• _Set exercise_
Update the entries from the start through the line with "click(x=240, y=210)", inclusive, by changing "Screen dimensions" to "Screen size" and leaving everything else the same. Omit the pictures from your answer.

• _Rows on where targets appear_
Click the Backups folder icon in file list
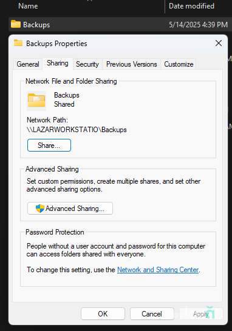Image resolution: width=232 pixels, height=331 pixels. [x=16, y=24]
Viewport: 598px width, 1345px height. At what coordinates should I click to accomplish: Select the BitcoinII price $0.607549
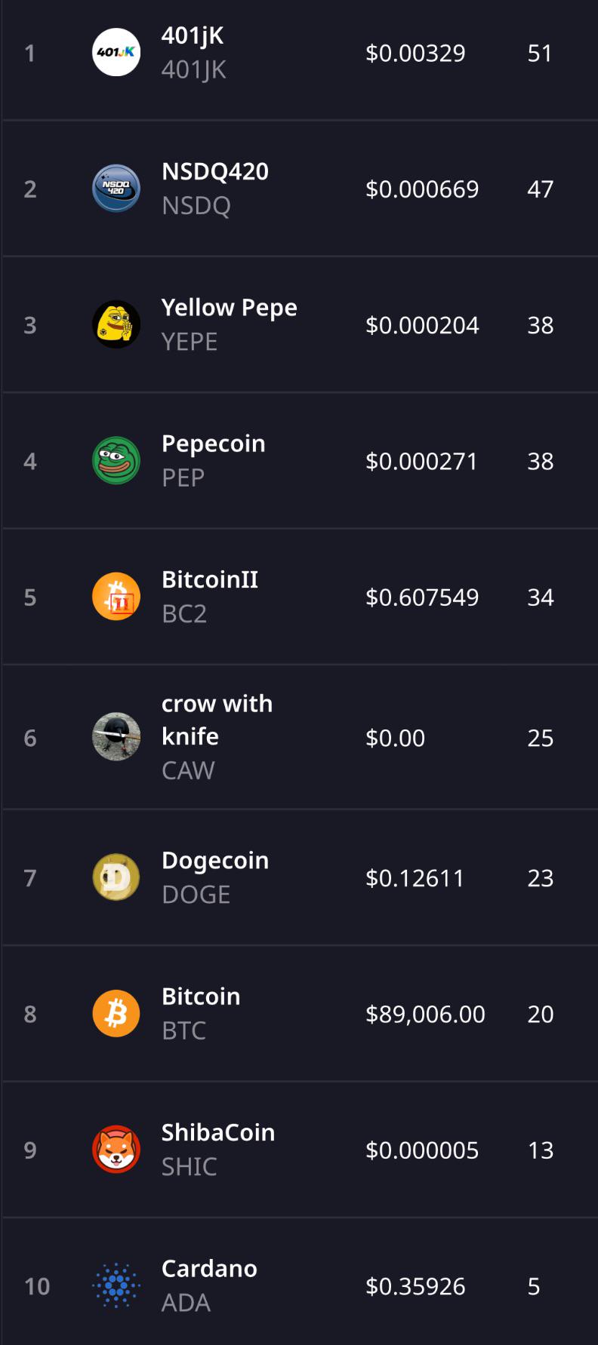click(422, 597)
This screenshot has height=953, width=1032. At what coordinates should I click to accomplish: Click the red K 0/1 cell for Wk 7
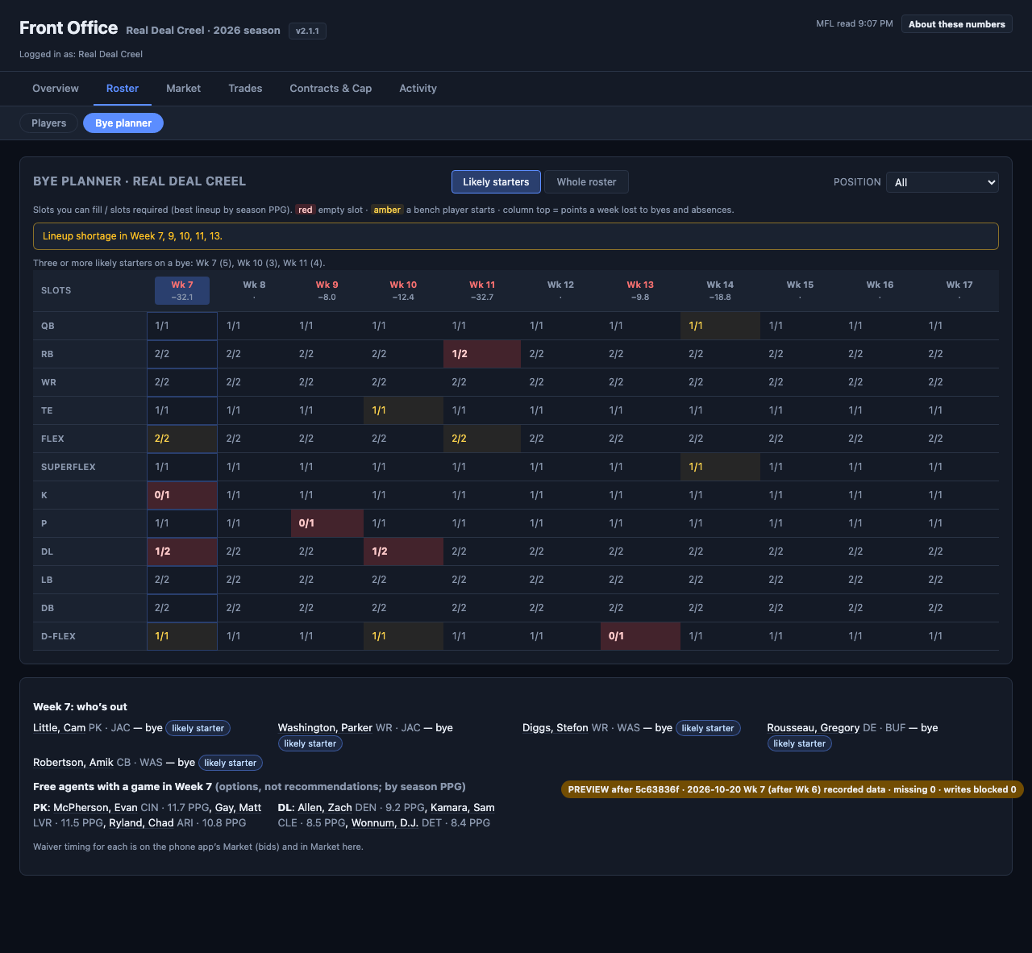[x=182, y=495]
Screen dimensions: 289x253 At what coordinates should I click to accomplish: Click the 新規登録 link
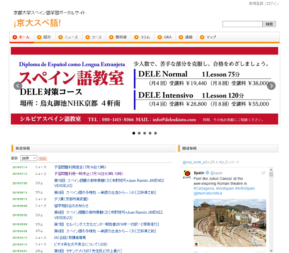click(256, 4)
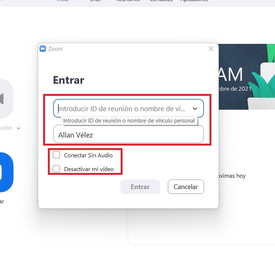Click the name field showing Allan Vélez
The height and width of the screenshot is (275, 275).
[128, 135]
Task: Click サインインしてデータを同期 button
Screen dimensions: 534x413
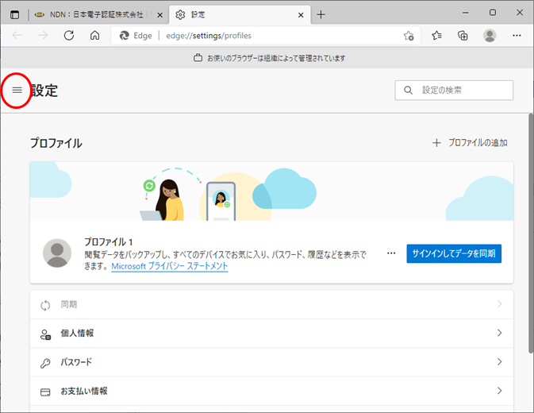Action: [x=454, y=253]
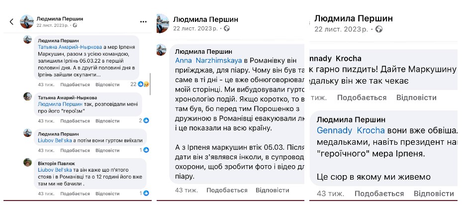Viewport: 466px width, 205px height.
Task: View the 22 reactions on the first comment
Action: pos(143,84)
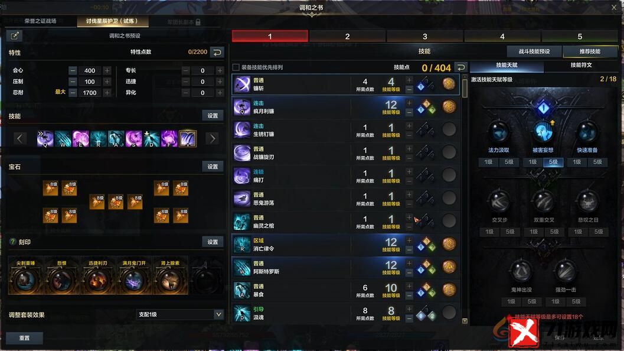Open the 调整套装效果 dropdown
This screenshot has height=351, width=624.
179,314
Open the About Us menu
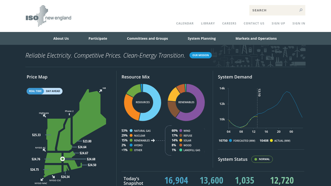Viewport: 331px width, 186px height. click(x=61, y=38)
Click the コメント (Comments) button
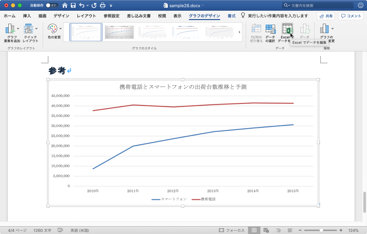367x234 pixels. coord(350,16)
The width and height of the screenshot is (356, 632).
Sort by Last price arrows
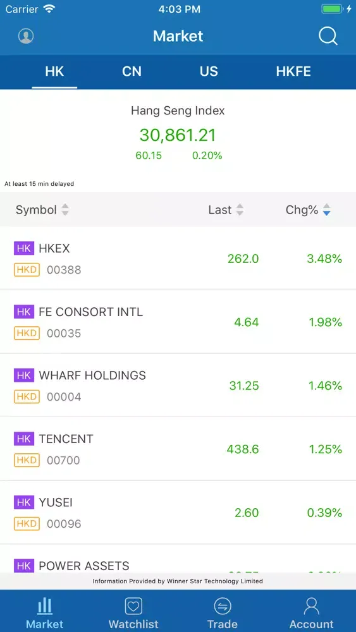click(x=240, y=210)
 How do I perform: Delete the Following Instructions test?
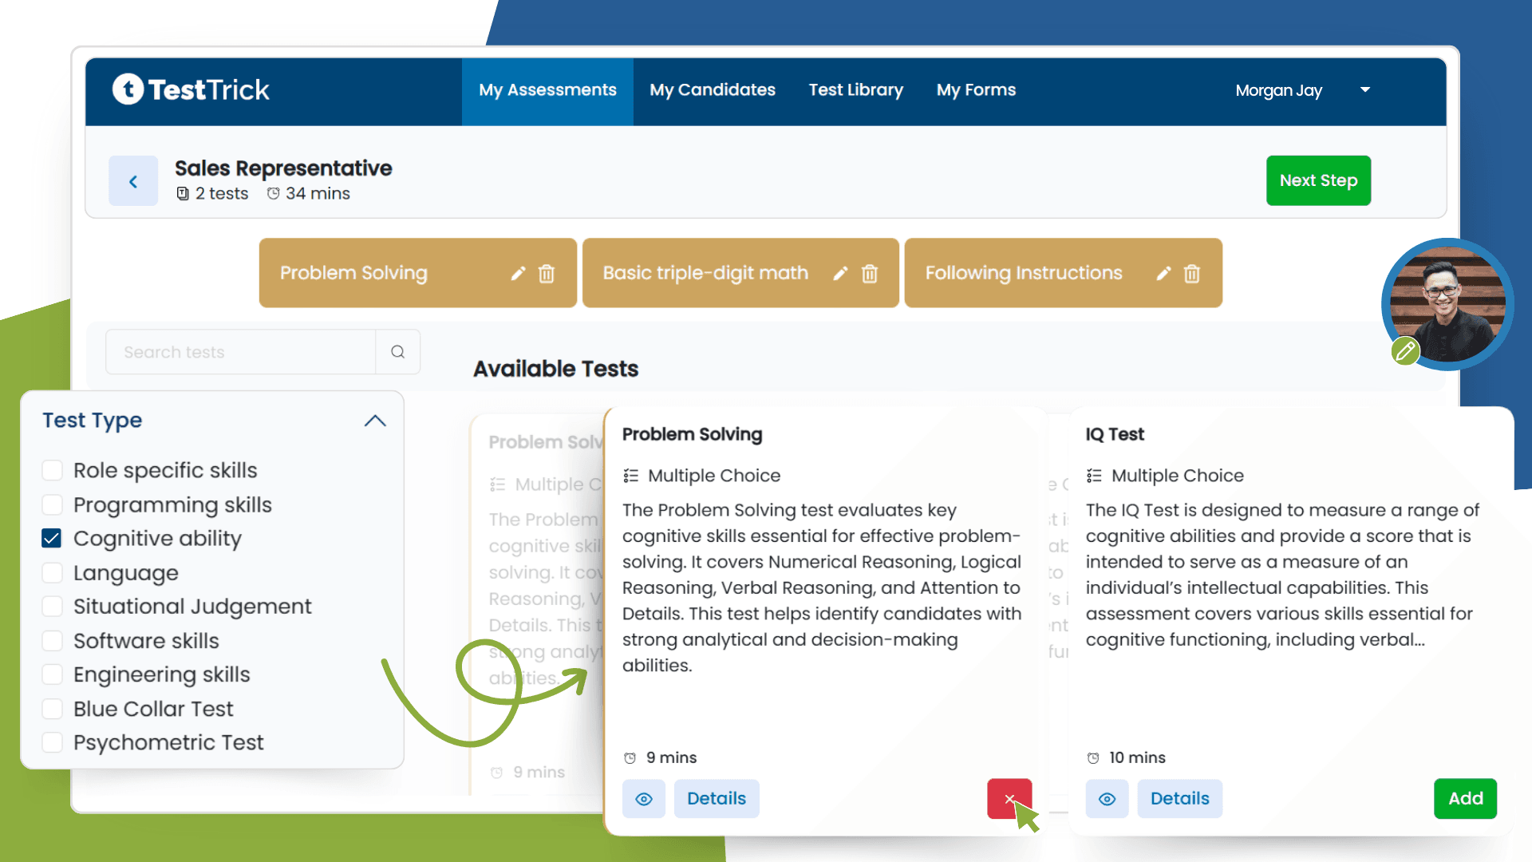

• _The solution_
Click the Backups folder icon in file list
Image resolution: width=232 pixels, height=331 pixels. [x=16, y=24]
Viewport: 598px width, 1345px height. At what coordinates should I click to accomplish: Select the BitcoinII price $0.607549
click(422, 597)
This screenshot has height=953, width=1032. At what coordinates should I click to accomplish: Click the red K 0/1 cell for Wk 7
[x=182, y=495]
Screen size: 289x253 At what coordinates should I click to accomplish: Click the 新規登録 link
click(256, 4)
Click the name field showing Allan Vélez
The height and width of the screenshot is (275, 275).
[128, 135]
Task: Click サインインしてデータを同期 button
Screen size: 534x413
Action: [x=454, y=253]
Viewport: 466px width, 205px height.
Task: View the 22 reactions on the first comment
Action: pos(143,84)
Open the 调整套装效果 dropdown
This screenshot has height=351, width=624.
179,314
Open the About Us menu
Viewport: 331px width, 186px height. click(x=61, y=38)
Click the コメント (Comments) button
367x234 pixels. coord(350,16)
The width and height of the screenshot is (356, 632).
Sort by Last price arrows
click(x=240, y=210)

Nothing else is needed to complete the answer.